Subcutaneous pocket for valve

  • Timing: Establish a subcutaneous pocket for the shunt valve prior to removing the tunneler.
  • Fit testing: Test fit the valve in the pocket prior to connecting the ventricular catheter so that the pocket can be readjusted if needed.

Connection of devices

  • Materials: Secure, non-absorbable ties must be used in all connecting points. Silk ties are preferred, since polypropylene sutures can cut silicone catheters or connecting devices.
  • Knots position: If possible, knots should lie in the internal surface of the catheter, i.e., as far as possible from the skin to avoid skin erosion, especially in younger patients.
  • Shunt fixation: The valve/ventricular catheter junction should be sutured to underlying periosteum to prevent migration.

Confirmation of patency

  • Timing: Distal flow of CSF must be confirmed before the catheter is placed into the distal cavity.
  • Technique: If the ICP is low, the distal end of the catheter may be dropped below the level of the head to promote drainage. A low- capacity syringe (i.e., 5 ml or less) can also be used to apply gentle aspiration to clear airlocks or debris from the catheter (19, 21).

Peritoneal entry

  • Technique: Mini-laparotomy, abdominal trocar, or laparoscopy may be used.
  • Location of incision: Typically, a small transverse periumbilical incision is made.
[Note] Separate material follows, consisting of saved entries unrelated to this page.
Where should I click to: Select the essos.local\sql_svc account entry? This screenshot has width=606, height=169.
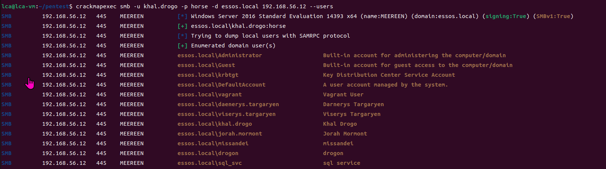point(210,163)
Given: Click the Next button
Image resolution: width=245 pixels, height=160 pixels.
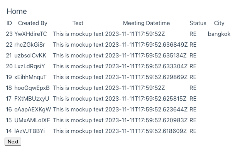Looking at the screenshot, I should (13, 141).
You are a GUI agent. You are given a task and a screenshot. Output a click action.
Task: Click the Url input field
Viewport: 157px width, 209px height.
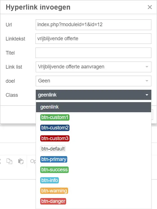[x=93, y=25]
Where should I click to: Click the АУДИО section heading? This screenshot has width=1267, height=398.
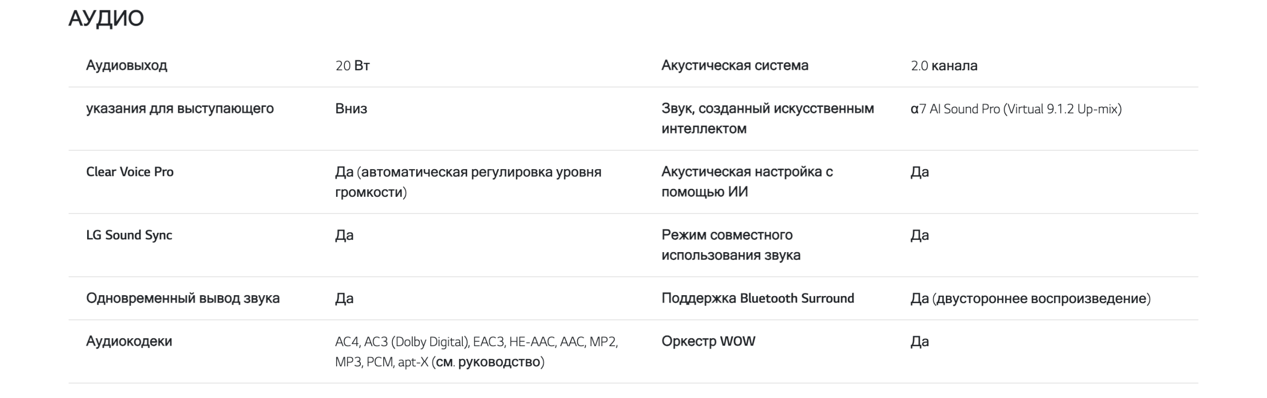pos(106,19)
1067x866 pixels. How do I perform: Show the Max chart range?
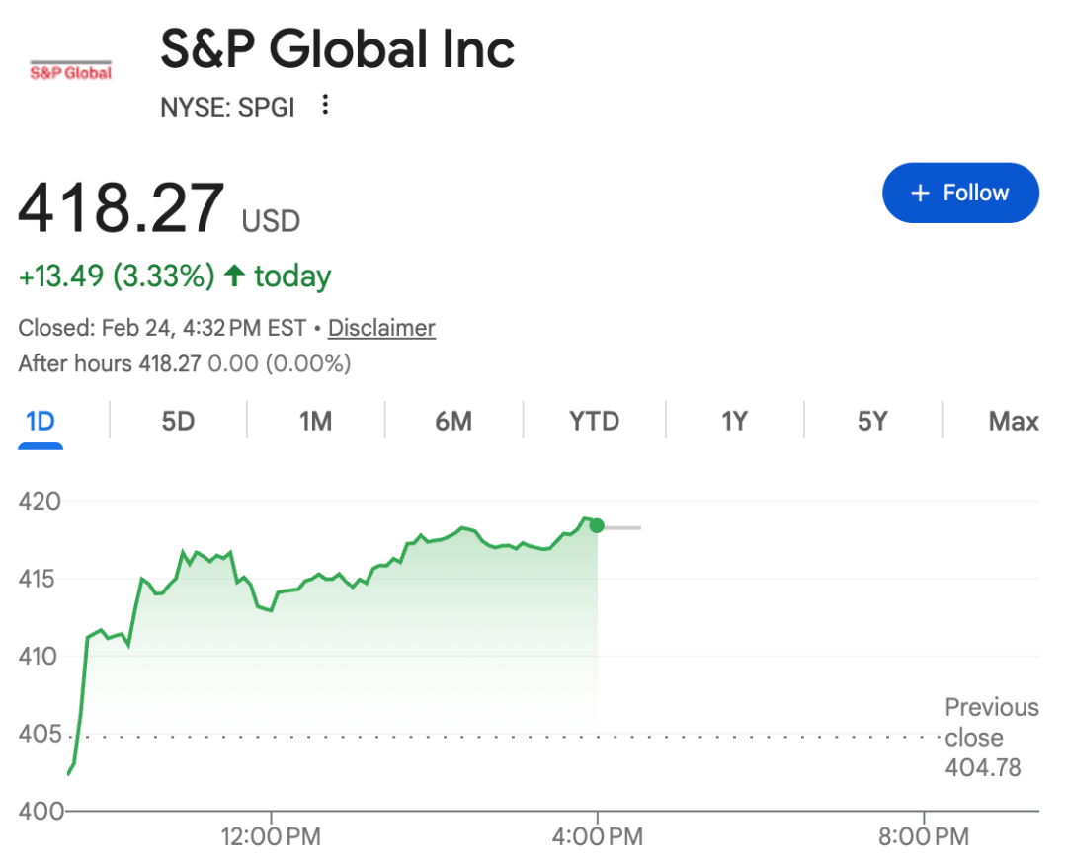coord(1014,422)
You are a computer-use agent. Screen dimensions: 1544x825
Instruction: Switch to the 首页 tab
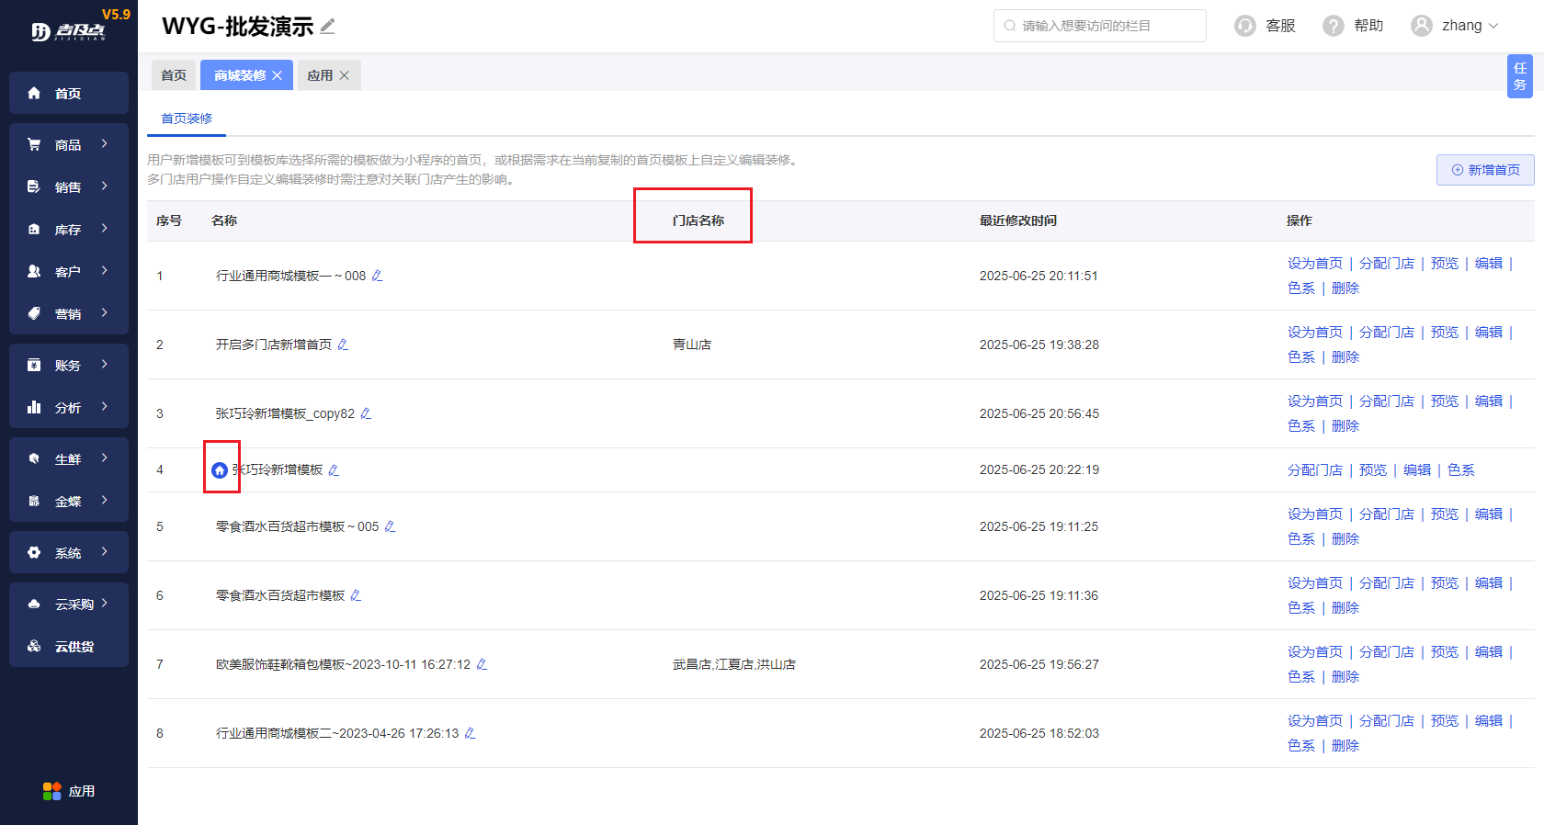tap(174, 75)
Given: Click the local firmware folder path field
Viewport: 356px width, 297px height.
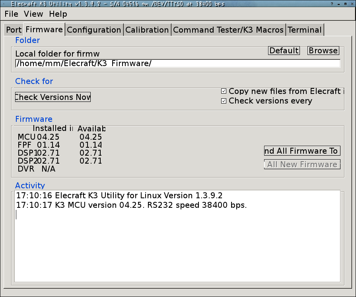Looking at the screenshot, I should pos(177,64).
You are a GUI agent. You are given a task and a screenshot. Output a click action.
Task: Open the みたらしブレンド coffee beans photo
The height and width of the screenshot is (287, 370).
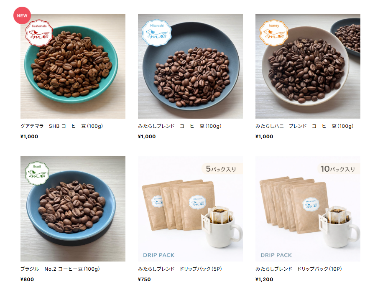[x=190, y=66]
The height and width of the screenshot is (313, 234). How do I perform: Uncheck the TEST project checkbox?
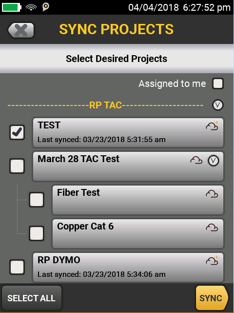click(x=17, y=132)
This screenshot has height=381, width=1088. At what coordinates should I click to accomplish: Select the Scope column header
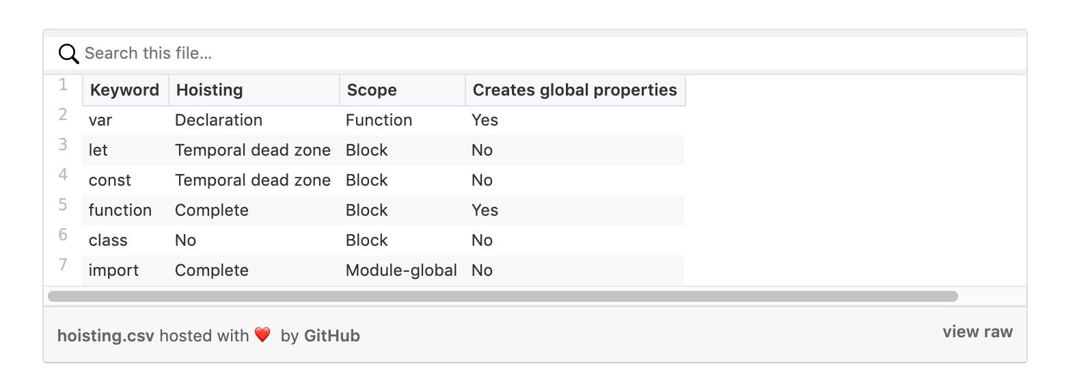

A pristine entry site away from gastrostomy tubes and an empty bladder are required.
  • Entry into peritoneum: Confirm entry into free peritoneal cavity with a blunt dissector.
  • General surgery assistance: Seek the assistance of general surgeons for previous significant abdominal surgery.

Atrial entry

  • Location: Locate the jugular vein at the anterior triangle of the neck, in front of the sternocleidomastoid.
  • Access: Access can be obtained with either a percutaneous introducer or open exposure of facial vein or jugular vein. The subclavian vein constitutes an alternative when jugular vein access is not feasible.
  • Technique: Percutaneous: Using a needle, insert a guide wire and vessel dilator into the chosen vein. Open: Make a sharp incision with a scalpel (partial or total vein opening); secure the distal end and tight closure of the proximal end. Introduce the distal catheter into the vein opening.
  • Catheter advancement: The distal catheter is advanced under fluoroscopic guidance to the junction of the right atrium and the superior vena cava.
  • Securing distal catheter: Tie the distal vein end tight enough to prevent hemorrhage but loose enough not to occlude the catheter.

Pleural entry

  • Location: Incision is made over the second or third rib, above and lateral to the nipple, between the anterior and mid-axillary line.
  • Access: The pleural space is reached by dissecting through intercostal musculature.
  • Catheter advancement: The distal catheter is advanced 20–25 cm into the pleural space.
  • Lung reinflation: Several positive pressure ventilations help to reinflate the lung and reduce the likelihood of pneumothorax.

Closure

  • Relevance: Closure is perhaps the most important part of the operation, particularly in infants. 
  • Technique and materials: Scalp: gentle meticulous apposition of the skin in two layers.  Absorbable skin sutures usually provide secure skin closure and avoid the emotional trauma of suture removal in younger children.  Abdomen: secure closure of anterior rectus sheath; the peritoneum does not require closure.  Neck (ventriculoatrial shunts): secure closure of platysma with absorbable sutures and skin with removable or absorbable sutures; deep layers do not require closure. Chest (ventriculopleural shunts): secure closure of subcutaneous tissue with absorbable sutures and skin with removable or absorbable sutures; pleura and deep layers do not require closure.
  • Precautions: Remember to close the intervening incision and inspect the shunt path for any inadvertent skin disruptions. 
  • Alternatives in damaged skin: For atrophic, radiated, or otherwise compromised skin, nonabsorbable sutures that can be left for weeks are an option. 
  • Local anesthesia: Injection of local anesthetic into the skin edges may assist with postoperative analgesia.